→ **抜粋した文章**:
###
厚生労働省の岡山労働局が発表している「全産業年間労働時間の推移」によれば、岡山県で働く労働者の令和元年の所定内労働時間の平均は1621時間、総実労働時間の平均は1771時間でした。月に換算すると、岡山県で働いている方の平均残業時間は、約12.5時間です。

労働者が残業したときには、企業は原則として残業代を支払わなければいけません。しかし、岡山県を含め、今日に至るまで残業代の未払い問題は全国で断続的に起きています。

このとき、よくある企業の言い分が、「たしかに残業代支給は法律で決まっているけれど、うちは○○だから残業代が出ないのが当たり前」というものです。果たして、そのような主張は認められるのでしょうか。

本記事で、ベリーベスト法律事務所 岡山オフィスの弁護士が解説するので、残業代の未払いを解決したいときの参考としてください。

1、残業代はなぜ出ない

そもそも、なぜ残業代が出ないという事態が起こるのでしょうか。まずは、その背景や、未払いになりやすい職種から確認していきましょう。

  1. (1)残業代が出ない背景

    残業代が出ない背景として、企業の業績悪化によって、残業代が未払いになるというケースもあります。しかし、法律を都合のいいように利用して、残業代は出ないと主張しているケースもありがちです。

    たとえば、労働基準法第41条第2号によれば、監督もしくは管理の地位にある方、または機密の事務を取り扱う方は、通常の労働者に対する労働時間等に関する規定が適用されないため、残業代が支払われません。

    この法律を利用して、実質的には労働基準法上の管理監督者にはあたらないものの、あえて従業員の肩書を管理職にして残業代を支払わないようにする、いわゆる「名ばかり管理職」の問題が発生しています

    これ以外に、平成31年に施行された働き方改革関連法(働き方改革を推進するための関係法律の整備に関する法律)も要因としてあげられます。

    この法律によって、労働者に月45時間・年360時間超の時間外労働をさせた場合、大企業・中小企業ともに刑罰が科されることになりました(一部例外を除く)

    しかし、その影響で、労働者にサービス残業をさせたり、持ち帰り残業をさせたりして、刑罰を逃れようとする企業が出てきているようです。

  2. (2)残業代未払いになりやすい職種

    残業代未払いになりやすい職種のひとつが、トラックドライバーなどの自動車にかかわる職種です。
###
→ **データセットの行**:
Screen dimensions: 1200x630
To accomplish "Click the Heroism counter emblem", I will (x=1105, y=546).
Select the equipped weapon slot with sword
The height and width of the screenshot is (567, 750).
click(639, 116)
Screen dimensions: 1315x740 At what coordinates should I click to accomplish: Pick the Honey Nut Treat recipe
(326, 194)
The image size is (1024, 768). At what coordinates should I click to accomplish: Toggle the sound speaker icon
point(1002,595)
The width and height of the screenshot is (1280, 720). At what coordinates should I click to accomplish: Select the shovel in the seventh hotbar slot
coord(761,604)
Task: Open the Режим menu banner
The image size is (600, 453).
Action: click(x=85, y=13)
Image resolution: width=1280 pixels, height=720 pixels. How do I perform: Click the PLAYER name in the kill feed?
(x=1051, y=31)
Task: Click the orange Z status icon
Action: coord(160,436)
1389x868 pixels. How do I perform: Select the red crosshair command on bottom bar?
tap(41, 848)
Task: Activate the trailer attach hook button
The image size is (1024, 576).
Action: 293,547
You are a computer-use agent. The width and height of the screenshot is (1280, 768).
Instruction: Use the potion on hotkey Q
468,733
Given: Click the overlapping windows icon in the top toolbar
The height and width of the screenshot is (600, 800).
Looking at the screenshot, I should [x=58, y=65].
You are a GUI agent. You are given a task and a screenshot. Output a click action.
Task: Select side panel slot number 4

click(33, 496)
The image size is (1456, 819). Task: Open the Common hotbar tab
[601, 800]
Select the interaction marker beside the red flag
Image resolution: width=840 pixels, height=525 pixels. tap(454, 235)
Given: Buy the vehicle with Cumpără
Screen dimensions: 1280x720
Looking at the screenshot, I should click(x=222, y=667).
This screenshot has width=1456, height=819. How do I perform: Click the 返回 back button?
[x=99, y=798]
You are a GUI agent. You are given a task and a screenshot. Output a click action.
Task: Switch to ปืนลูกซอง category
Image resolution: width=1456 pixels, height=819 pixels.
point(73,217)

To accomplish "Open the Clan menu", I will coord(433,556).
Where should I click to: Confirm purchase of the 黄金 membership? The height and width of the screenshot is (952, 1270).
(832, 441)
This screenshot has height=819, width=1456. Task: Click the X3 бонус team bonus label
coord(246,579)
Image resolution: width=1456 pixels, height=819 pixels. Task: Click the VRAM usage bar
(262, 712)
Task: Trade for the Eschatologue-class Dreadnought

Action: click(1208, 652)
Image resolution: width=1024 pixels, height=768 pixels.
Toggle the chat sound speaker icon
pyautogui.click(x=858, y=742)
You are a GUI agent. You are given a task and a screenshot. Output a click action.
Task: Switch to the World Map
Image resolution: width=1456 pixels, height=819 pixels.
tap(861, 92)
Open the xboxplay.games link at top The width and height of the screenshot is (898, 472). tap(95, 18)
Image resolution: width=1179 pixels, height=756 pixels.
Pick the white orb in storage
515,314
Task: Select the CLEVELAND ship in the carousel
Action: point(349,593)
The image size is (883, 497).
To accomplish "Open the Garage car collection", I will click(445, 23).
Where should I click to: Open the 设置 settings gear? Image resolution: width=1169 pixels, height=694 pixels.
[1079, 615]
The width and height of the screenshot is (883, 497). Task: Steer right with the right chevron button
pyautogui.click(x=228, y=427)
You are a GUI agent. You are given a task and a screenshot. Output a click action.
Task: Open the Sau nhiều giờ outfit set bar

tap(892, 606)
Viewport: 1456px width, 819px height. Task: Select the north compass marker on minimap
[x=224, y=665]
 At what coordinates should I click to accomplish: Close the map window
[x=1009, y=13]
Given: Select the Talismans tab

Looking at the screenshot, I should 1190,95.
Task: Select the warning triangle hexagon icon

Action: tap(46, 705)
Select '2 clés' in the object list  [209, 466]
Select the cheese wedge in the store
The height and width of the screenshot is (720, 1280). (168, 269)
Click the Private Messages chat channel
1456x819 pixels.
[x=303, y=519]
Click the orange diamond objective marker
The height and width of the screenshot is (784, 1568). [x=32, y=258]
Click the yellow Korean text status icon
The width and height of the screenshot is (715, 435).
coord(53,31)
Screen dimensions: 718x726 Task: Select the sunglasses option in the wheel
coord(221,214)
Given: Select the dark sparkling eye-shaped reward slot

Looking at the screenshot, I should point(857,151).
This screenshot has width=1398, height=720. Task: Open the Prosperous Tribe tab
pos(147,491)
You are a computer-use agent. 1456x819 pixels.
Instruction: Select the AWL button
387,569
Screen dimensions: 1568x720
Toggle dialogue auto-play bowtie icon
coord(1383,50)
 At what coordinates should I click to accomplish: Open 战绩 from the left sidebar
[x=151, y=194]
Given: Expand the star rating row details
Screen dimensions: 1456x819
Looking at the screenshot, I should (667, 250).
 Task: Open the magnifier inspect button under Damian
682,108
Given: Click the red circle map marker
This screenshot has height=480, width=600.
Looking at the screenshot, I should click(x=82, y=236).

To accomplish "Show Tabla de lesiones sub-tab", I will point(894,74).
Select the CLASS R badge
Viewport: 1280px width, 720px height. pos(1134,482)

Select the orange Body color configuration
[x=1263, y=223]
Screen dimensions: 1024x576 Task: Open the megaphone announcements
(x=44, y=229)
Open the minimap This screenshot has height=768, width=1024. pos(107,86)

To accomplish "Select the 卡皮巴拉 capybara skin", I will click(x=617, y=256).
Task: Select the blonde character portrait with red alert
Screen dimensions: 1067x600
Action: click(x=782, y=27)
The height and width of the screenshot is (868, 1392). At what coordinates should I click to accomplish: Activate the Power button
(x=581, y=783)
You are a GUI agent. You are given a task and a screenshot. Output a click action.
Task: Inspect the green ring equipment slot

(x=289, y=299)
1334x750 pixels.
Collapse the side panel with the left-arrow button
###
→ **問題と課題**:
a) 残業代の文章について、次の問いに答えよ。
(i) 岡山県で働く労働者の令和元年の総実労働時間の平均は何時間か。
(ii) 監督や管理の地位にある者に労働時間の規定が適用されないと定めるのは、労働基準法の何条何号か。
(iii) 働き方改革関連法が施行されたのは何年か。
b) 残業代の文章から、「たとえば、労働基準法第41条」から「の自動車にかかわる職種です。」までのすべてを引用せよ。
c) 残業代の文章を、最後の文の後から書き継げ。
行は使わなくてよい。

→ **課題の解答**:
a)
(i) 1771時間
(ii) 第41条第2号
(iii) 平成31年

b)
たとえば、労働基準法第41条第2号によれば、監督もしくは管理の地位にある方、または機密の事務を取り扱う方は、通常の労働者に対する労働時間等に関する規定が適用されないため、残業代が支払われません。

    この法律を利用して、実質的には労働基準法上の管理監督者にはあたらないものの、あえて従業員の肩書を管理職にして残業代を支払わないようにする、いわゆる「名ばかり管理職」の問題が発生しています

    これ以外に、平成31年に施行された働き方改革関連法(働き方改革を推進するための関係法律の整備に関する法律)も要因としてあげられます。

    この法律によって、労働者に月45時間・年360時間超の時間外労働をさせた場合、大企業・中小企業ともに刑罰が科されることになりました(一部例外を除く)

    しかし、その影響で、労働者にサービス残業をさせたり、持ち帰り残業をさせたりして、刑罰を逃れようとする企業が出てきているようです。

  2. (2)残業代未払いになりやすい職種

    残業代未払いになりやすい職種のひとつが、トラックドライバーなどの自動車にかかわる職種です。

c)
    要因はさまざまですが、特に荷物を引き受ける際の待機時間に対して、賃金が支払われないことが慣習になっていることがあげられます。残業代未払いだけでなく、長時間拘束・長時間労働で、労働者が病気を発症したり事故が発生したりするケースもゼロではありません。

    また、保育士も、残業代の未払いが発生しやすい職種です。
    保育士は、子どもの面倒を見る以外に、事務作業や行事の打ち合わせなどの業務があります。しかし、子どもがいる間は子どもにかかりっきりにならざるを得ず、就業時間内に業務が終わらないことが多いのが現状です。
    にもかかわらず、子どもの面倒を見る時間だけを労働時間とみなす暗黙のルールがあるため、未払いが発生しやすくなっています。タイムカードがなく、出退勤時間の記録が手書きの現場が多いのも原因のひとつです。

    このほか、介護士の残業代未払いも、散見されます。
    介護士は、人手不足の中で利用者のお世話をしつつ、膨大なデスクワークをこなさなければならず、残業時間が増えがちです。こうした事情から、厚生労働省では介護報酬に関して定期的に審議を行っています。
    ところが、運営を続けるために、その介護報酬を介護士に還元しない施設があり、残業代未払いの問題につながっているようです。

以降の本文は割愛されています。